The vote is unlikely to produce a clear majority party, a monthly public-opinion survey published Friday by the SWG polling agency showed. Italy's politicians are in an awkward position.

They are under pressure to express support for Mr. Monti's unpopular pension, labor and tax measures—all demanded by the European Union and European Central Bank—while at the same time preparing electoral campaigns.

"We applaud Monti, but elections are the salt of democracy and they entail that who wins, rules," said Angelino Alfano, head of the People of Freedom party founded by Silvio Berlusconi, whom Mr. Monti replaced as prime minister late last year, when Italy's government borrowing costs were soaring to alarming levels. "You have to be on a ballot."

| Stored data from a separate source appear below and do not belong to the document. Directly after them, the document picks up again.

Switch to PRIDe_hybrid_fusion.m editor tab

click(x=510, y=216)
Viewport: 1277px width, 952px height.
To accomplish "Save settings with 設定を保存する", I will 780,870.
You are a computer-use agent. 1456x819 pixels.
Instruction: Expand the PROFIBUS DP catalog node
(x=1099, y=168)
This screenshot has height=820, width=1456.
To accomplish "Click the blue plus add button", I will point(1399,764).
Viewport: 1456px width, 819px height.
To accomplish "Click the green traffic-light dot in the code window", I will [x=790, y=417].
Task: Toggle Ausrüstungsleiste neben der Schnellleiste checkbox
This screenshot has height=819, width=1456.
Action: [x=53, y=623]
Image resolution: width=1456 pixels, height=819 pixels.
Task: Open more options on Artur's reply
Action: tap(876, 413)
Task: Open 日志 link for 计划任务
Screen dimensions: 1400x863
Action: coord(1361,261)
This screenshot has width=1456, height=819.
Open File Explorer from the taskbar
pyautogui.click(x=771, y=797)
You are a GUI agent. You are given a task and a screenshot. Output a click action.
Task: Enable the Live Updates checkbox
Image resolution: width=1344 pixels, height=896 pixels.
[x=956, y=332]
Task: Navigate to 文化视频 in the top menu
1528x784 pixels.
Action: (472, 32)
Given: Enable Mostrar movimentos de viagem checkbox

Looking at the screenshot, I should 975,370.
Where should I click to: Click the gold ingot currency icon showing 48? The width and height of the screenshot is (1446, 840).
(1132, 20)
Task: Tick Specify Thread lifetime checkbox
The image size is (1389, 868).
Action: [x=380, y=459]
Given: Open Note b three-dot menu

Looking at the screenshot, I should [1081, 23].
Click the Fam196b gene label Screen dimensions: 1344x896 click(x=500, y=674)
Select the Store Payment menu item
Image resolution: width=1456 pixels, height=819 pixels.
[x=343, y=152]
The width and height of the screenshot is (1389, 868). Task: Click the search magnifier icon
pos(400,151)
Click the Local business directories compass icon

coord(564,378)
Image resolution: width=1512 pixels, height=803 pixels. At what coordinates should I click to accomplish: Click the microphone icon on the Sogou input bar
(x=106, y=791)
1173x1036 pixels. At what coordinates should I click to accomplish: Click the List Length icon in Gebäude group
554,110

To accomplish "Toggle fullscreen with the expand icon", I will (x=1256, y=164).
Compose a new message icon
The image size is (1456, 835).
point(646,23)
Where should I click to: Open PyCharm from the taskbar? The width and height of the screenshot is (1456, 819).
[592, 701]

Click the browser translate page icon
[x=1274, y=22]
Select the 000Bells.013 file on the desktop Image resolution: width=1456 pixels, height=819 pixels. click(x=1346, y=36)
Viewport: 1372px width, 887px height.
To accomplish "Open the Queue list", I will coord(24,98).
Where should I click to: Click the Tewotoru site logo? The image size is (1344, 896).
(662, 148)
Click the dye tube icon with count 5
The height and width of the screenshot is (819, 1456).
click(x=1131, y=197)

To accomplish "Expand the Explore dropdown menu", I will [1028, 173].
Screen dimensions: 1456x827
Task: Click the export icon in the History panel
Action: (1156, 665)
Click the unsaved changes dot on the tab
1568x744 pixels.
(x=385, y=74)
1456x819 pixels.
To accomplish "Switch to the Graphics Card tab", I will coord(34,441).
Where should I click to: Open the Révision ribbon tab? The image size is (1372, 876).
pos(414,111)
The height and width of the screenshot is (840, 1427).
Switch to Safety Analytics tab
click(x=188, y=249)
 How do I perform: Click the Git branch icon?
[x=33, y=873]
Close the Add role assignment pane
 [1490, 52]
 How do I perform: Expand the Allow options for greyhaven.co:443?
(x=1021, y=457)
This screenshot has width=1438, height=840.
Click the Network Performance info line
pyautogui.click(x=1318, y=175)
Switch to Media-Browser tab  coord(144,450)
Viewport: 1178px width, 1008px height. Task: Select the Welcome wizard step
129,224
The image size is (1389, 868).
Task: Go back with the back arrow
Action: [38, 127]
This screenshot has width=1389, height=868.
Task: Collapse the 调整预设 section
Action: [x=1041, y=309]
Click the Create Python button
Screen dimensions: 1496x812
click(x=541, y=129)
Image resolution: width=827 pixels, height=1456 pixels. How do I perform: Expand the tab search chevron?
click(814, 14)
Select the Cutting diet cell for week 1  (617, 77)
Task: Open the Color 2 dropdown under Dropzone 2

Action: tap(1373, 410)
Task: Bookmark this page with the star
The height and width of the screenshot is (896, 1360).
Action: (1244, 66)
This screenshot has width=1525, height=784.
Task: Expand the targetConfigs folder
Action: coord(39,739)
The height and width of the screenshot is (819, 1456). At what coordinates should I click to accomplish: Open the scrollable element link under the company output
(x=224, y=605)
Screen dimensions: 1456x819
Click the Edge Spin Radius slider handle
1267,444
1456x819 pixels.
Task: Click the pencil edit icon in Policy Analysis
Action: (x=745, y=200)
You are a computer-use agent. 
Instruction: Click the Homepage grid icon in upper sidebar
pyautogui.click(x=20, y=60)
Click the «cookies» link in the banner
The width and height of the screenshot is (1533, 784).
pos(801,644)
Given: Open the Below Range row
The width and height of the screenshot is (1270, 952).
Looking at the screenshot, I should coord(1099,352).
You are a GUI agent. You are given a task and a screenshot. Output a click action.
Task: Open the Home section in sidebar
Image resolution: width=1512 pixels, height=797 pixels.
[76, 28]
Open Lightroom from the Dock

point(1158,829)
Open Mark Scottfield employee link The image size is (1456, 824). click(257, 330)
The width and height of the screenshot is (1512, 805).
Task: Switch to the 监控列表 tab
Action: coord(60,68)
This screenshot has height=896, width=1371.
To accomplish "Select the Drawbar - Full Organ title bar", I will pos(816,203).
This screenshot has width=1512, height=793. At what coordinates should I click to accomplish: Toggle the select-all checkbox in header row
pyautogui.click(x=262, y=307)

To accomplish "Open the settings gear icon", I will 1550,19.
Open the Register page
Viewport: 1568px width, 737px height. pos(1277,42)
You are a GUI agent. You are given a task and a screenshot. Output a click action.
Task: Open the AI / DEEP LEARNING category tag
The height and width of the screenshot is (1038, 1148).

Mr. Monti, whose effectiveness hinges on being above the fray of party factions, steered clear of any explicit indication that he would remain in politics.

His speech referred to "politics resuming their course" and was full of advice to his eventual successor—including his observation that "a large part of government in Italy actually takes place in Europe."

Still, he made a point of saying that "politicians are actually better than I expected" and heaped praise on the broad bipartisan spectrum of deputies supporting his cabinet.

He singled out the centrist UDC party, a smaller revival of the former powerful Italian Christian Democrat movement that has explicitly endorsed another term for Mr. Monti.

While many of the business elite here say a second term for Mr. Monti would serve as a guarantee that Italy will undertake tough initiatives, some also say the fact that many of the country's economic measures are dictated by the EU or the ECB offers similar protection.

"Italy should ask for help from the new program announced by ECB President Mario Draghi, and do so quickly. That would be a pledge that the next government will have its hands tied," Gianluca Garbi, head of Banca Sistema, a small bank specializing in public-sector financing, said.

He was referring to the possibility of euro-zone nations asking for European help in bringing down their borrowing costs—a plan laid out by Mr. Draghi late last week. In private, many senior Italian bankers here agreed with Mr. Garbi.

Still, other business leaders—mainly of small and midsize industrial companies that make up much of Italy's corporate sector—said they were more concerned about the consequences of a loss of sovereignty that European help would entail.

The spread, or interest-rate gap, between sovereign 10-year borrowing costs for Italy and Germany declined to 3.5 percentage points from 4.5 at the end of last week—largely because of Mr. Draghi's words.

Italy should seek to keep that momentum going by asking for help, which requires accepting conditions on fiscal and other policy going forward, said Mr. Garbi, who worked for Mr. Draghi at the Italian Treasury in the 1990s.

"We're talking 10-year yields here and people don't have any clue as to where Italy will be in 12 months," he said. "We don't technically need to ask today but that's why we should do so today."

Economy Minister Vittorio Grilli reiterated on Sunday the government's position that Italy has no need to apply for the new euro-zone aid program today.